==== MATERIAL FOR THIS TASK ====

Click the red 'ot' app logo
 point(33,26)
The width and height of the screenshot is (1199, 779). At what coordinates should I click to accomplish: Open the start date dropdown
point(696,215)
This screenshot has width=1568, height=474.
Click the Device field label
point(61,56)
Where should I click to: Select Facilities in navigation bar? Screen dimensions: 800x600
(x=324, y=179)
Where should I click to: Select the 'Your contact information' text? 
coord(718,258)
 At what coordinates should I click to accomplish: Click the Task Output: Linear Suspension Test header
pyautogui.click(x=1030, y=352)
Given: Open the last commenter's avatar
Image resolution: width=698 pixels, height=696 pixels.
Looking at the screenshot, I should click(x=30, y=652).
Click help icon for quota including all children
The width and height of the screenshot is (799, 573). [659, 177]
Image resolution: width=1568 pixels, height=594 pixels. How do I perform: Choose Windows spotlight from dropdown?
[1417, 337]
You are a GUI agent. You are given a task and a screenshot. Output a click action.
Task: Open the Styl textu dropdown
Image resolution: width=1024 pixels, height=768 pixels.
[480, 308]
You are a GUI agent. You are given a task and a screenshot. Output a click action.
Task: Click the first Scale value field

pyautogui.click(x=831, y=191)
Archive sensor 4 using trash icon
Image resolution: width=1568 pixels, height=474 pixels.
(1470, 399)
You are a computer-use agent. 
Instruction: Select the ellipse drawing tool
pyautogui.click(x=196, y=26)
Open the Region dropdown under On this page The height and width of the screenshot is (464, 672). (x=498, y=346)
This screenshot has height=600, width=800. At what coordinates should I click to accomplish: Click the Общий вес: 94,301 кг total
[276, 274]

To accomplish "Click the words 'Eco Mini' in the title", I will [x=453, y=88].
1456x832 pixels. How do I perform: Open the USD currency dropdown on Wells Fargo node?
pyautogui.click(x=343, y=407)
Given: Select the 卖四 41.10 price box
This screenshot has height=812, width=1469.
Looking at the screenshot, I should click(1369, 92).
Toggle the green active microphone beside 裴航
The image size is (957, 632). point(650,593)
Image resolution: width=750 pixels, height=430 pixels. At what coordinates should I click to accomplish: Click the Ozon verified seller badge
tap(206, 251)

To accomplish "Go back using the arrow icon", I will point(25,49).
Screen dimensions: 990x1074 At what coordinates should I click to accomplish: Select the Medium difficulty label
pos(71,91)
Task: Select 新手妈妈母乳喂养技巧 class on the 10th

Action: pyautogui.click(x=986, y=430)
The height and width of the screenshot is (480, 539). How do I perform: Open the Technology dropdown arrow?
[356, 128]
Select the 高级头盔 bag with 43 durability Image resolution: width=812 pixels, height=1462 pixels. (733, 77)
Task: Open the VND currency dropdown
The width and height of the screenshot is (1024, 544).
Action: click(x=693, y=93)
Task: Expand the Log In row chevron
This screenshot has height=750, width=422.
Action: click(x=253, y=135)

====

- WORK ORDER -
Find the line that contains "Select the 高级头盔". Copy it and every line after it to the end of the records, exactly, and nothing more.

- WRITTEN SOLUTION -
Select the 高级头盔 bag with 43 durability Image resolution: width=812 pixels, height=1462 pixels. (733, 77)
Task: Open the VND currency dropdown
The width and height of the screenshot is (1024, 544).
Action: click(x=693, y=93)
Task: Expand the Log In row chevron
This screenshot has height=750, width=422.
Action: click(x=253, y=135)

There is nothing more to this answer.